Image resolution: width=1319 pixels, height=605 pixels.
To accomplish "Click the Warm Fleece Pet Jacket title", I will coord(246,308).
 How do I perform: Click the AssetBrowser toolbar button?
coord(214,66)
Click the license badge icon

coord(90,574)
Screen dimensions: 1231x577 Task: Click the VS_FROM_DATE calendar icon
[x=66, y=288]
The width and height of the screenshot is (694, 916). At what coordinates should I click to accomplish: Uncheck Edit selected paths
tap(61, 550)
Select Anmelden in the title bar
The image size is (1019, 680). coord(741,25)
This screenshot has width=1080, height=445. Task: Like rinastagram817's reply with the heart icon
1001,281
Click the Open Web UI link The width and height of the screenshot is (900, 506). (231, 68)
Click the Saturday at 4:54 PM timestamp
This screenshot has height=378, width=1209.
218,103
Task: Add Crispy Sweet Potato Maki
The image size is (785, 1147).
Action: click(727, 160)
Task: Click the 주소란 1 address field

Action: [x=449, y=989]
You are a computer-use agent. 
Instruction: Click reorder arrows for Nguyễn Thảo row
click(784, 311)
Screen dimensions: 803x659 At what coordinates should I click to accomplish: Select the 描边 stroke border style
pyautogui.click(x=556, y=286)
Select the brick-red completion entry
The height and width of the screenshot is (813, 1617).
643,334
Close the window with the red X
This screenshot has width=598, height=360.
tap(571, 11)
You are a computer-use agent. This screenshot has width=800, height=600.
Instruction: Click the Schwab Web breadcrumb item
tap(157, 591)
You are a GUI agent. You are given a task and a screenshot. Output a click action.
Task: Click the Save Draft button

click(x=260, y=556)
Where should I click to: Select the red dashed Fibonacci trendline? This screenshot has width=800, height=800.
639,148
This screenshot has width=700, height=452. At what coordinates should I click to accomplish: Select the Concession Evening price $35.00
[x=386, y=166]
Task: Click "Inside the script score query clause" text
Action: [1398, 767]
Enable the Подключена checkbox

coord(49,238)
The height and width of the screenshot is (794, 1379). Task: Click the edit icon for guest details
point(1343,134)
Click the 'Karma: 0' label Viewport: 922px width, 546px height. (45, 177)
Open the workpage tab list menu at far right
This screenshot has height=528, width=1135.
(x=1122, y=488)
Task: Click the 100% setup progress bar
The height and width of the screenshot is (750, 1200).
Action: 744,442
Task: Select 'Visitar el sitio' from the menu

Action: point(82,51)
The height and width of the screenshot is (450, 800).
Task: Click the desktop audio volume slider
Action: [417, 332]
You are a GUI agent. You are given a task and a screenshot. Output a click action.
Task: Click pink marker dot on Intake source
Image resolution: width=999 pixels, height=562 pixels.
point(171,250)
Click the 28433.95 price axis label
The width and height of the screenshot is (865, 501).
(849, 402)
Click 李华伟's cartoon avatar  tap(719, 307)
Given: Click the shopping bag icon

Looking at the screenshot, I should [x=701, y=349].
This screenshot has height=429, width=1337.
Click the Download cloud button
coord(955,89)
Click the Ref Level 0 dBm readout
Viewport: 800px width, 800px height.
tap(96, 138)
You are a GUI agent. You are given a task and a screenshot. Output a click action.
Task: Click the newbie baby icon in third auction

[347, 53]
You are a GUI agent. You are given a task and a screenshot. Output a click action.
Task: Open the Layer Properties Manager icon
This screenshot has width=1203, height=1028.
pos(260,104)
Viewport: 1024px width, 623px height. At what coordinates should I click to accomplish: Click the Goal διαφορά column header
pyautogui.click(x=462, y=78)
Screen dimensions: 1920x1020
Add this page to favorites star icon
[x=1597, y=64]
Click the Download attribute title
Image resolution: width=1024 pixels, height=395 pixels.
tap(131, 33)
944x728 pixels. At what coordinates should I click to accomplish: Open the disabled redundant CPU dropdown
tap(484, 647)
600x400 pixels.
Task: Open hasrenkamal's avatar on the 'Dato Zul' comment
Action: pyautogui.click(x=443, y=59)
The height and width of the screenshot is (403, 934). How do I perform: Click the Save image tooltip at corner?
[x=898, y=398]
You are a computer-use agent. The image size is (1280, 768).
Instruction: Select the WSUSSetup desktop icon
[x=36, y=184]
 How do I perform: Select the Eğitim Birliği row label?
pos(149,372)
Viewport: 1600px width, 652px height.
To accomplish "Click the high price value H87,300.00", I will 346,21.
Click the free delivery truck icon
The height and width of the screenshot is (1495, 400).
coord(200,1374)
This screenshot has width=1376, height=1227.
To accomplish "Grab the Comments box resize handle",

= WHAT IS NEEDED =
Set down the entries again, exactly as they stand above.

= ANSWER SPACE =
Image resolution: width=1319 pixels, height=605 pixels.
To accomplish "Click the Warm Fleece Pet Jacket title", I will coord(246,308).
 How do I perform: Click the AssetBrowser toolbar button?
coord(214,66)
Click the license badge icon

coord(90,574)
Screen dimensions: 1231x577 Task: Click the VS_FROM_DATE calendar icon
[x=66, y=288]
The width and height of the screenshot is (694, 916). At what coordinates should I click to accomplish: Uncheck Edit selected paths
tap(61, 550)
Select Anmelden in the title bar
The image size is (1019, 680). coord(741,25)
This screenshot has width=1080, height=445. Task: Like rinastagram817's reply with the heart icon
1001,281
Click the Open Web UI link The width and height of the screenshot is (900, 506). (231, 68)
Click the Saturday at 4:54 PM timestamp
This screenshot has height=378, width=1209.
218,103
Task: Add Crispy Sweet Potato Maki
The image size is (785, 1147).
Action: click(727, 160)
Task: Click the 주소란 1 address field

Action: [x=449, y=989]
You are a computer-use agent. 
Instruction: Click reorder arrows for Nguyễn Thảo row
click(784, 311)
Screen dimensions: 803x659 At what coordinates should I click to accomplish: Select the 描边 stroke border style
pyautogui.click(x=556, y=286)
Select the brick-red completion entry
The height and width of the screenshot is (813, 1617).
643,334
Close the window with the red X
This screenshot has width=598, height=360.
tap(571, 11)
You are a computer-use agent. This screenshot has width=800, height=600.
Instruction: Click the Schwab Web breadcrumb item
tap(157, 591)
You are a GUI agent. You are given a task and a screenshot. Output a click action.
Task: Click the Save Draft button

click(x=260, y=556)
Where should I click to: Select the red dashed Fibonacci trendline? This screenshot has width=800, height=800.
639,148
This screenshot has width=700, height=452. At what coordinates should I click to accomplish: Select the Concession Evening price $35.00
[x=386, y=166]
Task: Click "Inside the script score query clause" text
Action: [1398, 767]
Enable the Подключена checkbox

coord(49,238)
The height and width of the screenshot is (794, 1379). Task: Click the edit icon for guest details
point(1343,134)
Click the 'Karma: 0' label Viewport: 922px width, 546px height. (45, 177)
Open the workpage tab list menu at far right
This screenshot has height=528, width=1135.
(x=1122, y=488)
Task: Click the 100% setup progress bar
The height and width of the screenshot is (750, 1200).
Action: 744,442
Task: Select 'Visitar el sitio' from the menu

Action: point(82,51)
The height and width of the screenshot is (450, 800).
Task: Click the desktop audio volume slider
Action: [417, 332]
You are a GUI agent. You are given a task and a screenshot. Output a click action.
Task: Click pink marker dot on Intake source
Image resolution: width=999 pixels, height=562 pixels.
point(171,250)
Click the 28433.95 price axis label
The width and height of the screenshot is (865, 501).
(849, 402)
Click 李华伟's cartoon avatar  tap(719, 307)
Given: Click the shopping bag icon

Looking at the screenshot, I should [x=701, y=349].
This screenshot has height=429, width=1337.
Click the Download cloud button
coord(955,89)
Click the Ref Level 0 dBm readout
Viewport: 800px width, 800px height.
tap(96, 138)
You are a GUI agent. You are given a task and a screenshot. Output a click action.
Task: Click the newbie baby icon in third auction

[347, 53]
You are a GUI agent. You are given a task and a screenshot. Output a click action.
Task: Open the Layer Properties Manager icon
This screenshot has width=1203, height=1028.
pos(260,104)
Viewport: 1024px width, 623px height. At what coordinates should I click to accomplish: Click the Goal διαφορά column header
pyautogui.click(x=462, y=78)
Screen dimensions: 1920x1020
Add this page to favorites star icon
[x=1597, y=64]
Click the Download attribute title
Image resolution: width=1024 pixels, height=395 pixels.
tap(131, 33)
944x728 pixels. At what coordinates should I click to accomplish: Open the disabled redundant CPU dropdown
tap(484, 647)
600x400 pixels.
Task: Open hasrenkamal's avatar on the 'Dato Zul' comment
Action: pyautogui.click(x=443, y=59)
The height and width of the screenshot is (403, 934). How do I perform: Click the Save image tooltip at corner?
[x=898, y=398]
You are a computer-use agent. The image size is (1280, 768).
Instruction: Select the WSUSSetup desktop icon
[x=36, y=184]
 How do I perform: Select the Eğitim Birliği row label?
pos(149,372)
Viewport: 1600px width, 652px height.
To accomplish "Click the high price value H87,300.00", I will 346,21.
Click the free delivery truck icon
The height and width of the screenshot is (1495, 400).
coord(200,1374)
This screenshot has width=1376, height=1227.
To accomplish "Grab the Comments box resize handle",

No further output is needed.